→ **Available data**
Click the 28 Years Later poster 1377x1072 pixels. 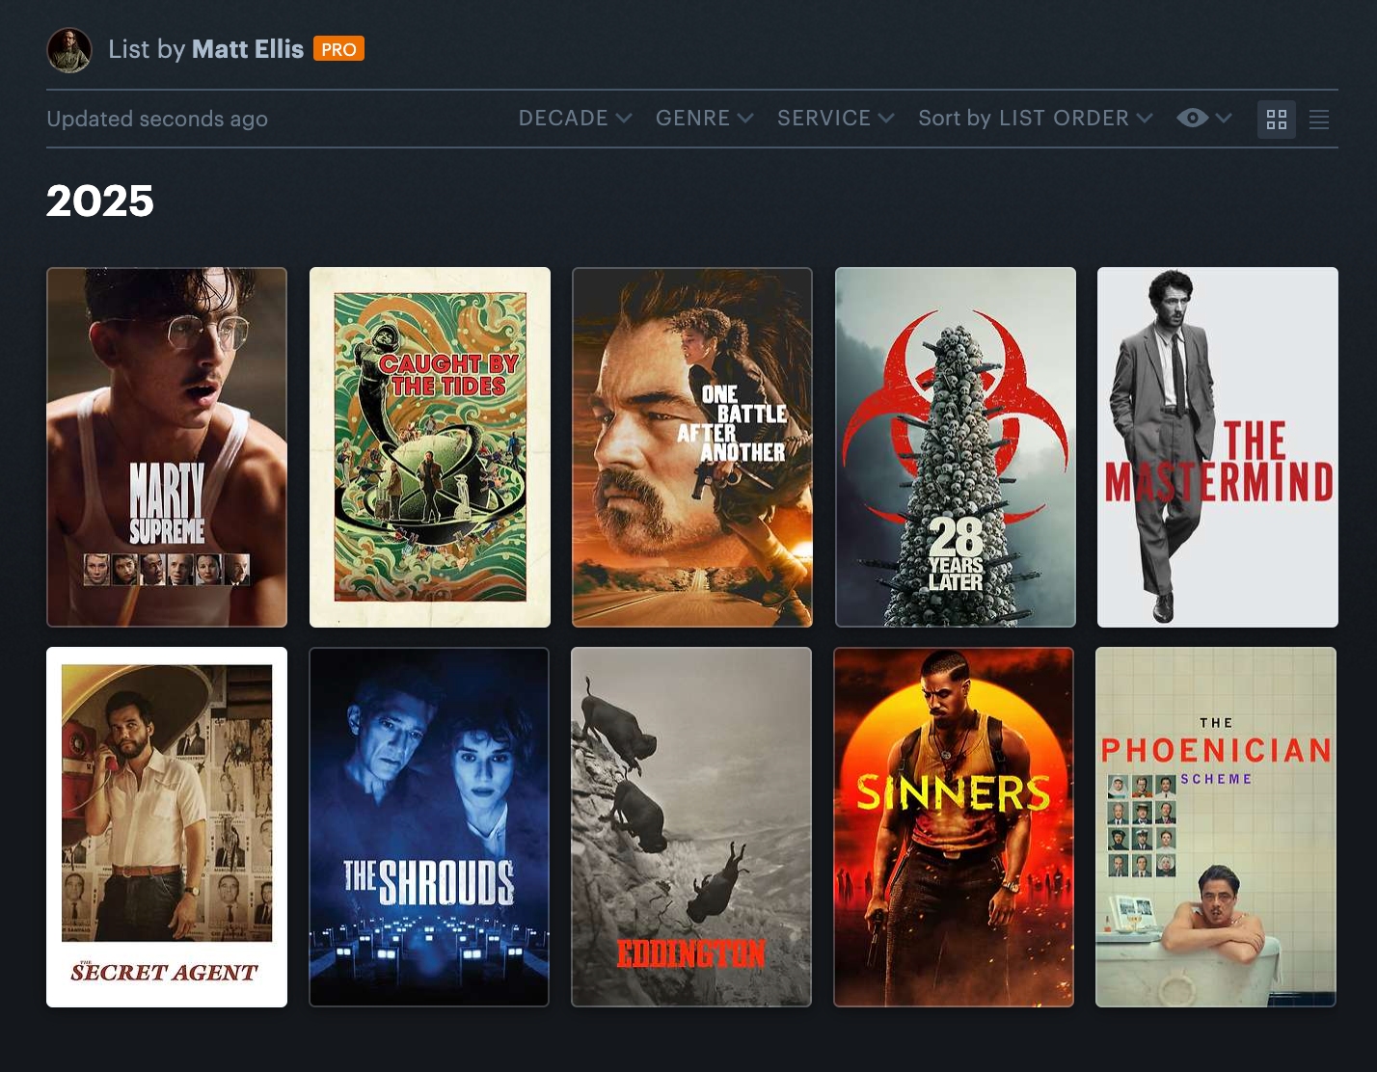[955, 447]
--
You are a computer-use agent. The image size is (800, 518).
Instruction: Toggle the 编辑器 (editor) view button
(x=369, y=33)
---
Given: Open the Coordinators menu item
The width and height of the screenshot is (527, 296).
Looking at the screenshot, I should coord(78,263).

→ **The exercise**
Rewrite the part of the entries that opens with the line containing "You are a computer-use" and closes with the line containing "(x=369, y=33)", substituting "assistant" for "agent" and changing nothing else. Give only those lines.

→ **Response to this exercise**
You are a computer-use assistant. The image size is (800, 518).
Instruction: Toggle the 编辑器 (editor) view button
(x=369, y=33)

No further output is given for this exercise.